Mano-CUA-4B-Thinking-1.1-MLX-8bit

Mano-CUA is the Computer Use Agent model under the Mano open-source model series. It is a GUI-VLA (Visual Language Agent) model designed specifically for edge devices, capable of autonomously completing complex desktop GUI operations through visual understanding.

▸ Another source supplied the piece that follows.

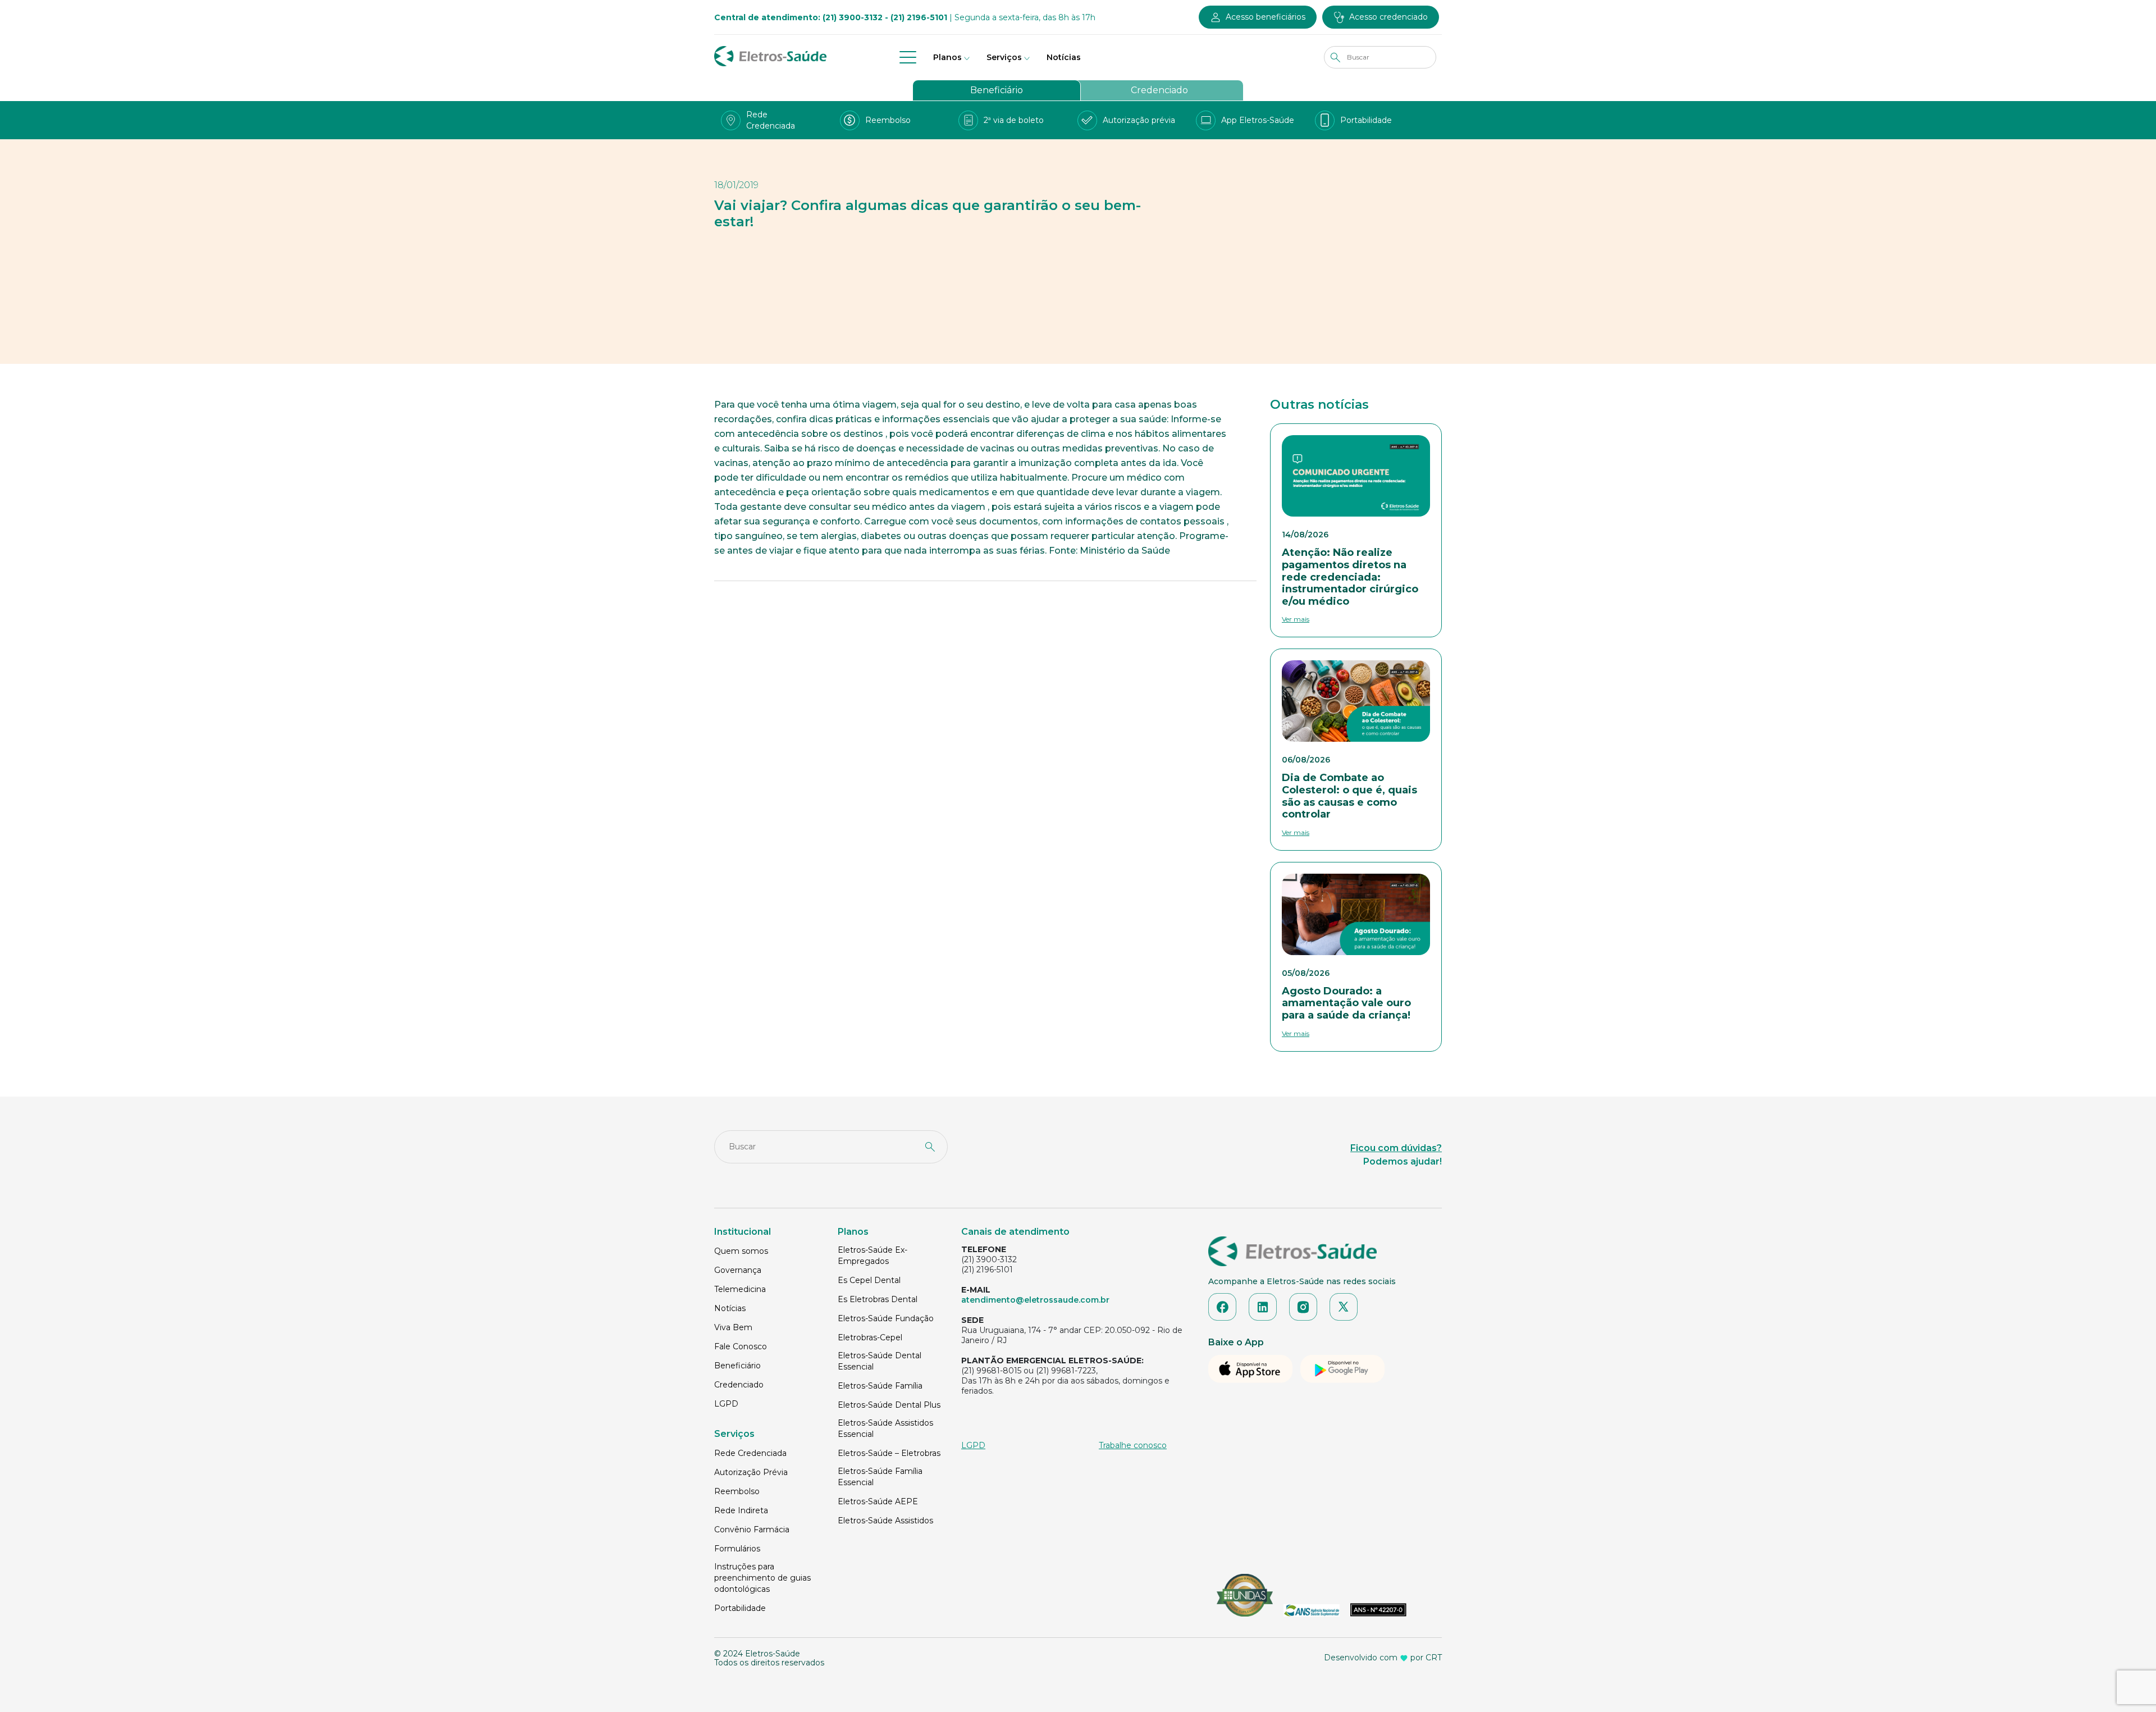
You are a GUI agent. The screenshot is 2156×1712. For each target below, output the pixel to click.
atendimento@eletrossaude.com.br (1035, 1300)
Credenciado (1159, 90)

This is the MLX 8-bit quantized version, optimized for Apple Silicon (Mac mini / MacBook). For the full-precision fp16 version, see Mano-CUA-4B-Thinking-1.1.

Main Capabilities

Complex GUI Automation: Autonomously complete complex interface operations containing hundreds of interactive elements
Cross-System Data Integration: Extract and integrate multi-source data through pure visual interaction without API interfaces
Long-Task Planning Execution: Support enterprise-level business process automation of dozens to hundreds of steps
Intelligent Report Generation: Automatically generate structured documents such as data analysis reports and work summaries

Technical Background

Mano-CUA builds upon the complete technical framework of the Mano project (see Mano Technical Report), employing the Mano-Action bidirectional self-reinforcement learning method, three-stage progressive training (SFT → Offline Reinforcement Learning → Online Reinforcement Learning), "think-act-verify" loop reasoning mechanism, and a closed-loop data circulation system to achieve high-precision GUI understanding and operation capabilities. The edge version is optimized through mixed-precision quantization, visual token pruning, and edge inference adaptation, enabling large-scale parameter models to run efficiently on edge devices like Mac mini/MacBook/computing sticks.

Quick Start

Requirements

macOS with Apple Silicon (M1+)
Python >= 3.12

Installation

With Cider (recommended, includes W8A8 acceleration on M5+):

pip install mlx-vlm
pip install git+https://github.com/Mininglamp-AI/cider.git

Without Cider:

pip install mlx-vlm

Single-Step Demo

import mlx_vlm as pm
from vlm_service import custom_generate
from PIL import Image

# 1. Load model
model, processor = pm.load("Mininglamp-2718/Mano-CUA-4B-Thinking-1.1-MLX-8bit")

# 2. Load a screenshot
img = Image.open("screenshot.png")
ratio = 1280 / img.width
img = img.resize((1280, int(img.height * ratio)), Image.LANCZOS)

# 3. Build prompt
task = "Click the search bar and type hello"

prompt_text = f"""You are a GUI agent. You are given a task and your action history, with screenshots. You need to perform the next action to complete the task.

## Output Format
<action>action</action>

## Action Space
open_app(app_name='') # Open an application by name.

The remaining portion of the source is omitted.